Which is the key in all this.  Finding and using whatever works for you.  If it allows you to get yourself together so that you are fit for human company, then do it.  And check the dosage of the meds with your doctor, because oftentimes, it's the right medicine but not enough of it.

Good luck.  I hope you find some peace and self-knowledge.  Oh, and maybe an ADD coach could help you.  Worth a shot, right?

Lynda,

I took Strattera for several years, and, like you, only really noticed it helping for the first week. I just kept hoping that maybe it was doing something for me that was less than perceptible to me, but when I finally got off of it, I didn't notice any difference. It was like I had been taking a placebo.

Good luck with figuring out your meds! I'm still totally lost in my search.

Holly

  Hi Holly,

That is how I feel.  It's like taking a placebo.  I don't feel anything at all.  Are you on anything at the moment?  What other medications have you tried?

> [Source data]:
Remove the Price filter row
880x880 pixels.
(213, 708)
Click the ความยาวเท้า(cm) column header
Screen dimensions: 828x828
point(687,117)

> [Task prompt]:
Answer these questions about the forum exchange on medication above:
1. With whom does the first writer advise checking the dosage of the meds?
2. How long did Holly take Strattera?
3. What kind of coach does the first writer suggest might help?

> [Result for this task]:
1. With the doctor.
2. For several years.
3. An ADD coach.